Maybe we need more of that "two distinct allocations at the same address" trickery...

JakobDegen commented 1 year ago

I'm losing track of this conversation a bit, it seems like we're discussing at least three different things here:

The first is surface Rust evaluation order, which Ralf shared an example for here. I don't think we'd be able to change this even if we wanted to, so I don't think it's worth much discussion. In any case, I also think that what Rust does today is probably the right thing anyway.

The second is the semantics of a surface Rust version of the program Andy wrote above. It's hard to write such a program because Rust has no native concept of a return place, but it might look something like this:


static ADDR: usize = 0;

fn get_return_address() -> usize {
    let x = 0;
    ADDR = addr_of!(x) as usize;
    return x;
}

fn main() {
    let mut x = 0;
    let a = addr_of!(x) as usize;
    x = get_return_address();
    dbg!(a == ADDR);
}

I don't know how to write an opsem in which this program is allowed to print true. It would maybe be nice if we could. We should discuss this question on UCG too though.

The third thing that is being discussed here (and the one which is actually on topic for this issue) is the one about Mir semantics. On this I have three thoughts:

a. The behavior of Miri today is certainly not wrong for surface Rust programs as a result of Mir building introducing lots of temporaries. It is possible that Miri doesn't report UB on some programs on which it maybe should (ie a Mir version of Ralf's zulip example). That might be worth fixing but it's not a huge deal. b. What codegen does today should eventually be fixed. Even if the address equality issue wasn't there, there are still other ways to observe that the callee can write to the destination place before the call returns. At the end of the day what it is is a crappy attempt to implement something like destprop in codegen. It also means that destprop ends up having to do extra work to turn itself off so that it doesn't miscompile cases like the one I wrote above. I can't justify disabling this behavior right now, but I'm very much looking to do so in the future. At the very least, Lir will only get these semantics over my dead body (this is also true because even if we had a more reasonable representation, these aren't even the semantics an optimizer wants). c. Once we fix this behavior in codegen and have a reasonable way to get those optimizations which we agree are actually sound, we should just change Mir semantics to match surface Rust. That sounds like the most straightforward solution to making most of these problems go away.
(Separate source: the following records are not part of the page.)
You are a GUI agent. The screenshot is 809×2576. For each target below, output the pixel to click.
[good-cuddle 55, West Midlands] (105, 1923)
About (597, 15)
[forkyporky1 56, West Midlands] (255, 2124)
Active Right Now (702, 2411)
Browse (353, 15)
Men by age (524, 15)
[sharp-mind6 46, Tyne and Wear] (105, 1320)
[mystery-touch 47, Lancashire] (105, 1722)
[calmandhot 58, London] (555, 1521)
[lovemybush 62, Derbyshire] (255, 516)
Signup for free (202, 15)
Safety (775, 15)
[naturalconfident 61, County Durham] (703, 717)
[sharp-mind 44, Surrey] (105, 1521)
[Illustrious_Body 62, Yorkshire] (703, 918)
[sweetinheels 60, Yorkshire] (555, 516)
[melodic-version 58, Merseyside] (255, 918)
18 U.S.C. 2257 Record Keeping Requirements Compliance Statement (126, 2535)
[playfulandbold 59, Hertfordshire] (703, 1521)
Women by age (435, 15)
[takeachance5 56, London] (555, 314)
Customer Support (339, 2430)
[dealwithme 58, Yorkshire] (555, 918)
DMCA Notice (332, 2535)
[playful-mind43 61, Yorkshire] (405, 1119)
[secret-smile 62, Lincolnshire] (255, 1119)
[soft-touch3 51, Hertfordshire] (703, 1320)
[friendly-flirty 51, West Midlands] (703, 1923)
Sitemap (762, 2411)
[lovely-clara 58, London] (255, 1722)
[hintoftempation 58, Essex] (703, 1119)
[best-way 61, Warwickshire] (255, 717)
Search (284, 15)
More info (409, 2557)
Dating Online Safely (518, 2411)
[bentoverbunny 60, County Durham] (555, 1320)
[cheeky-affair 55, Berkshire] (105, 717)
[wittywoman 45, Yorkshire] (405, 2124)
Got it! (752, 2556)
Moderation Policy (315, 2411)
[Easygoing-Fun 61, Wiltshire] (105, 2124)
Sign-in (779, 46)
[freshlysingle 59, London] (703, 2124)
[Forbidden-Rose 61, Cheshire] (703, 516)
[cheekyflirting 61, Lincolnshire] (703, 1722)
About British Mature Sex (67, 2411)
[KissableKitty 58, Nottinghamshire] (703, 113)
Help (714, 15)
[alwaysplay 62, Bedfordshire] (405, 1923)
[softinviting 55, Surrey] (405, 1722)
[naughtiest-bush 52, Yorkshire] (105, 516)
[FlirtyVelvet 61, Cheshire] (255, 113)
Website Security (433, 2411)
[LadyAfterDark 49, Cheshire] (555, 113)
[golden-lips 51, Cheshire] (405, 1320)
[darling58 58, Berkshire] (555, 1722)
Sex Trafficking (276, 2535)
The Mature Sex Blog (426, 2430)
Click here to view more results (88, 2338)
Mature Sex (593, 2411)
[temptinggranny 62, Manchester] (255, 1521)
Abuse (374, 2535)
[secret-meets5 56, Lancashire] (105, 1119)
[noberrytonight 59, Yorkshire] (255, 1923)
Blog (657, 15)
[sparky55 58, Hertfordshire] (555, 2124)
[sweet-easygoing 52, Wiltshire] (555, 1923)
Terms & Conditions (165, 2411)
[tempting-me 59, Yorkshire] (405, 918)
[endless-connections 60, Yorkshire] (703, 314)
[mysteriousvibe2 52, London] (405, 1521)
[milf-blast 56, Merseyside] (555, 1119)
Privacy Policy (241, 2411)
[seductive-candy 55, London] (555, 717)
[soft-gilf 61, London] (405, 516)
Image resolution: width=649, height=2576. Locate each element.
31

RalfJung commented 1 year ago

Yeah I've been using this as a grab-bag issue for all things related to fn calls. Some of these should probably get their own UCG threads.

One main thing we discussed here in the past is the interaction of move operands and function calls. Function calls seem to be one of the main motivation for move operands being special, so if we want to replace move operands by something else (which I think we should), then function calls will show us some key design constraints.

RalfJung commented 1 year ago

Thanks to @cbeuw for some examples using custom MIR that demonstrate the current behavior of LLVM here.

I particularly worry about this one: in a function like

pub unsafe fn write(mut ptr_to_non_copy: *mut (usize, i32, f64), mut non_copy: Inner) {

we see that ptr_to_non_copy and addr_of_mut!(non_copy) can be the same pointer! This is hard to reconcile with the idea that each function argument is allocated as a fresh place when the function starts.

If we view move as a boolean flag associated with each function argument, the best attempt I can come up with at explaining this is something like this:

  1. First we evaluate all function arguments to their value (as in, MiniRust Value)
  2. Then we deallocate the backing store of all move arguments (only makes sense if those are locals, we should reject any other place expression)
  3. Then we allocate backing store for the callee and write these values in there

What about other places to move from? @bjorn3 said in the past we should allow at least *local (for passing unsized arguments, IIRC). I guess if we specifically say that local must be a Box in that case we can still say that we will deallocate the box in step (2).